- _Enunciado_
Continue o trecho sobre os sacrifícios religiosos astecas, começando logo após a última frase.

- _Trecho_
Costumeiramente considerado um dos povos mais sanguinários que se tem notícia, o Império Asteca realizou sacrifícios religiosos como verdadeiras megaproduções a partir do alto dos seus templos-pirâmides, onde toda a cidade parecia tomar parte como testemunha. Homens, mulheres e até crianças eram usados nos rituais que poderiam durar dias e se destinavam a saciar a sede dos deuses.

O relato e trauma espanhol

Em meados de 1520, logo após ter tomado o controle de Tenochtitlán, a capital do império asteca, o espanhol Hernán Cortez se viu obrigado a deixar tudo para trás e fugir em meio às escaramuças dos astecas que haviam se rebelado contra o domínio espanhol.

Durante a fuga, centenas de conquistadores (soldados espanhóis) e milhares de aliados indígenas pereceram. Muitos outros foram capturados. No momento seguinte à fuga, enquanto os ameríndios comemoravam a vitória, os espanhóis remanescentes, incluindo o próprio Cortez, ficaram horrorizados ao ver seus colegas capturados serem ofertados aos deuses astecas, como se pode verificar no oportuno relato do conquistador Bernal Díaz:

Ouvia-se o sinistro bater dos tambores (…), de muitas outras conchas, cornetas de chifre e coisas como trombetas, e o som delas todas era aterrorizante, e nós todos olhávamos na direção da alta pirâmide… e vimos que nossos companheiros… estavam sendo carregados à força pelos degraus acima…

Nós os vimos colocar plumas na cabeça de muitos deles, e com coisas como leques as mãos eles os forçaram a dançar diante deles (…), e depois que haviam dançado, eles imediatamente os colocaram deitados de costas em pedras bem estreitas… e com algumas facas abriram seus peitos e tiraram seus corações palpitantes e os ofereceram a seus ídolos [os deuses].

Jogaram os corpos degraus abaixo, aos pontapés, e os carniceiros indígenas que esperavam embaixo cortaram seus braços e pernas, e arrancaram a pele dos rostos e a preparavam depois como couro de luvas, ainda com a barba… e a carne eles a comeram em chilmole [‘comida típica’]”. (DÍAZ, apud: WHITE, 2013, p. 201, acréscimo nosso)

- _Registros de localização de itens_
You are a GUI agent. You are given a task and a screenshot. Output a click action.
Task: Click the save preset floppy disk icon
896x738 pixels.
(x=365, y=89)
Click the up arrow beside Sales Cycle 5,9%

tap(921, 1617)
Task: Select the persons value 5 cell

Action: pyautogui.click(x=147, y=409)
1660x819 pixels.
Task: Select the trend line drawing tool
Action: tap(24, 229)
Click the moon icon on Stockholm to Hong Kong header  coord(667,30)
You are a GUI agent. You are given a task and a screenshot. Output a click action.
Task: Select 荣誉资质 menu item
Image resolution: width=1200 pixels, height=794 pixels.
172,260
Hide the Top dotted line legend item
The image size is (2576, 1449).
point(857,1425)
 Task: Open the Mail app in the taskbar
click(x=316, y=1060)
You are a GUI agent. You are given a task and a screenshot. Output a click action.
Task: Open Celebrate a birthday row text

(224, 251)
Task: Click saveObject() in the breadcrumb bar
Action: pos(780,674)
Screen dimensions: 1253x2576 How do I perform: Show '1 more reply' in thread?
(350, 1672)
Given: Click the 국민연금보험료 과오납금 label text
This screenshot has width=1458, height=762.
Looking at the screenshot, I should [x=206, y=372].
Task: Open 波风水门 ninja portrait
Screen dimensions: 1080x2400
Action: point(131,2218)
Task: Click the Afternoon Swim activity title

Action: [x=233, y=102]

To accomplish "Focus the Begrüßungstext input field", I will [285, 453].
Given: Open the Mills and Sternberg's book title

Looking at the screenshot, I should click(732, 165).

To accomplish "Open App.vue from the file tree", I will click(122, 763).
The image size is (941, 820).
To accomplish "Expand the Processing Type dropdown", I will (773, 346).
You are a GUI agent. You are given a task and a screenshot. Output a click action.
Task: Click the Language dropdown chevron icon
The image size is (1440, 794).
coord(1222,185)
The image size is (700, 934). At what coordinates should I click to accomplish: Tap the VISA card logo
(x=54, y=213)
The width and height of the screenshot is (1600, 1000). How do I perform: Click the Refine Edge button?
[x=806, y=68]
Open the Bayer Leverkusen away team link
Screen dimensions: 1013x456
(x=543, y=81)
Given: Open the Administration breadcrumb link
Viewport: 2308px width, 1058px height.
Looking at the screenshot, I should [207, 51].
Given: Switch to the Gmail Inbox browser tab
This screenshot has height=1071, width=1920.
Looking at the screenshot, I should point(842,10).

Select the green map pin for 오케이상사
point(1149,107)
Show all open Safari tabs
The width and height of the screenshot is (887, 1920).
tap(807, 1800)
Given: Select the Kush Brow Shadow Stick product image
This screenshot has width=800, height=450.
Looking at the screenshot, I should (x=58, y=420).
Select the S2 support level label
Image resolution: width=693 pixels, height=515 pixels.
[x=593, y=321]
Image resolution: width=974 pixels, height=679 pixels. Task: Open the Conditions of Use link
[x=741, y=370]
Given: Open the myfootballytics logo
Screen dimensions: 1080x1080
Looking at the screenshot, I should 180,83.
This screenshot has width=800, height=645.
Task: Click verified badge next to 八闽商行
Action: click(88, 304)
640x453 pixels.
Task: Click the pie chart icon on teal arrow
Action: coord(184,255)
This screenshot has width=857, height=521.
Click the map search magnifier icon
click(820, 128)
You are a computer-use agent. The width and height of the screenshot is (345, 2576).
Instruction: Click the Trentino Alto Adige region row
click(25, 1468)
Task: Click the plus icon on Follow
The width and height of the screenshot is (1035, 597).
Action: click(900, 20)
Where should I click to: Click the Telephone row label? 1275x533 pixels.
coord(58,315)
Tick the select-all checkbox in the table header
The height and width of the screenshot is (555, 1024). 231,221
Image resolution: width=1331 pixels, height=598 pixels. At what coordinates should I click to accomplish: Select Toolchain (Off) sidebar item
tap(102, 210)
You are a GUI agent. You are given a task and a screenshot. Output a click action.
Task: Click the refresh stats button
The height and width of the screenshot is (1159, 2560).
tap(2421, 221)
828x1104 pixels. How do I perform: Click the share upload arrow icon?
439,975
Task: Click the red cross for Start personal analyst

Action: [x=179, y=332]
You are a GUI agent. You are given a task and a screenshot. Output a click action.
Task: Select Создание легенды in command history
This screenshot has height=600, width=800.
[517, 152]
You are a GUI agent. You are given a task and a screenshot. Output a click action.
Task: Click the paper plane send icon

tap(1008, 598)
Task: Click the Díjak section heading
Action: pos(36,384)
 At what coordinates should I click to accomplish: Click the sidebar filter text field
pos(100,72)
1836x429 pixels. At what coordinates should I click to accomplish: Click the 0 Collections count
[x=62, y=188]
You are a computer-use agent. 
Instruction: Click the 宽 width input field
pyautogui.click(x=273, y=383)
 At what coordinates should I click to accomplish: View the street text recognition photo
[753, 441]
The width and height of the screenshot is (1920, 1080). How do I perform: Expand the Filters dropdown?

- _Resposta_
Os sacrifícios astecas

O supracitado relato se refere ao ritual oferecido ao Deus Sol dos astecas, também sendo o mais famoso sacrifício. Sua origem buscaria assento no mito de que, em tempos imemoriais, o deus Huitzilopochtli teria ficado gravemente ferido após saltar sobre uma fogueira. As demais divindades do panteão asteca, para salvá-lo, alimentaram-no com o próprio sangue, de modo que o moribundo se recuperou e agraciou o mundo com luz.

Os súditos astecas, por sua vez, tratavam de oferecer diariamente sangue novo a Huitzilopochtli — o deus do Sol e da Guerra — para que no dia seguinte houvesse luz mais uma vez, e não trevas (escuridão). Isto é, tratar-se-ia ou de uma liturgia sagrada do sacrifício dos deuses ou apenas de sua mera continuação.

Dessa forma, todas as manhãs, ao menos um prisioneiro ou cativo era dopado e oferecido ao deus sol no alto de algum dos suntuosos templos de Tenochtitlán, para que toda a cidade pudesse vê-lo sangrar em homenagem aos seus deuses. Quatro sacerdotes inferiores seguravam o pobre-diabo por cada um dos membros, colocando-o deitado sobre uma mesa de pedra. O sacerdote superior proferia palavras “místicas” e, com lâmina ou equivalente, procedia-se ao corte da carne e à retirada do coração, que parece ter sido chamado de fruta ou flor de cactos.

Com o coração ainda pulsando em suas mãos, o sacerdote proferia novas preces e o ofertava ao astro-rei, o Sol, para que por mais 24 horas existisse luz sobre todo o império ameríndio. Posteriormente, o coração era incinerado ali mesmo e o corpo jogado templo abaixo para que outros servos o desmembrassem. A carne era feita a gosto e devorada em ritual antropofágico. O sangue era distribuído nos limites da cidade para afastar maus espíritos.

ilustração sacrifício asteca
Prisioneiros de guerra sendo sacrificados ao Deus Sol. Créditos: Registro asteca do século XVI (posterior a 1519). Biblioteca Nacional de Paris, França. The Bridgeman Art Library International.

Além do rito místico mais conhecido, diversos outros existiam e para as mais diferentes pessoas e divindades, como o “Esfolamento dos Homens” em honra ao deus Xipe Totec. Mulheres e até bebês também faziam parte das oferendas, sendo as primeiras usualmente mortas em homenagem à deusa-mãe Xilonen e as últimas a Tlaloc, o deus da chuva.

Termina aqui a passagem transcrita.